O mon maître ! dans l’état où tu es, et sous les maux qui t’accablent, tu as les uns sous les yeux[1], et les autres t’attendent dans le palais, et tu vas bientôt les voir.

CRÉON.

À quel malheur pire que ceux-ci dois-je m’attendre encore ?

LE MESSAGER.

Ton épouse est morte, en montrant sa tendresse pour ce fils qui n’est plus, par le coup fatal dont elle vient de se frapper.

CRÉON.

(Antistrophe 1.) O séjour inexorable de Pluton, pourquoi donc, pourquoi t’acharnes-tu à ma perte ? O triste messager de douleur, que m’annonces-tu ? Hélas ! hélas ! tu me donnes une seconde fois la mort ! Parle, que viens-tu m’apprendre de nouveau ? Ainsi, à la perte désastreuse de mon fils, faut-il ajouter la mort sanglante de mon épouse ?

LE MESSAGER.

Tu peux la voir ; car elle n’est plus dans l’intérieur du palais[2].

CRÉON.

Hélas ! je vois ici mon second malheur.
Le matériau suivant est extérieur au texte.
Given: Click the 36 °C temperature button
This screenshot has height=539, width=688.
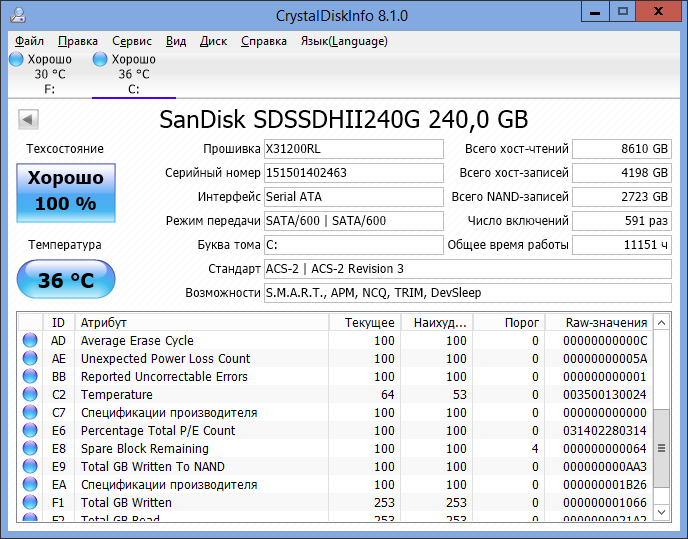Looking at the screenshot, I should click(66, 280).
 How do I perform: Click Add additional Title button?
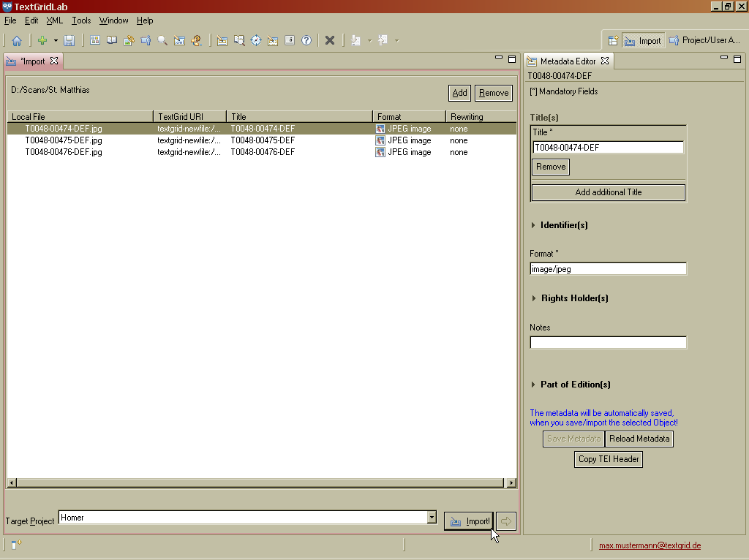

Quel sort donc, quel sort m’est encore réservé ? j’ai entre mes bras le corps de mon fils qui vient d’expirer, et sous mes yeux un autre cadavre. O mère infortunée ! ô malheureux fils !

  1. Le corps de son fils. Voyez plus haut.
  2. Sans doute on apportait le corps, ou plutôt les portes du palais s’ouvraient, au moyen de l’ekcyclème ; comme dans Ajax, la tente, en s’ouvrant, laissait voir Ajax au milieu des troupeaux égorgés.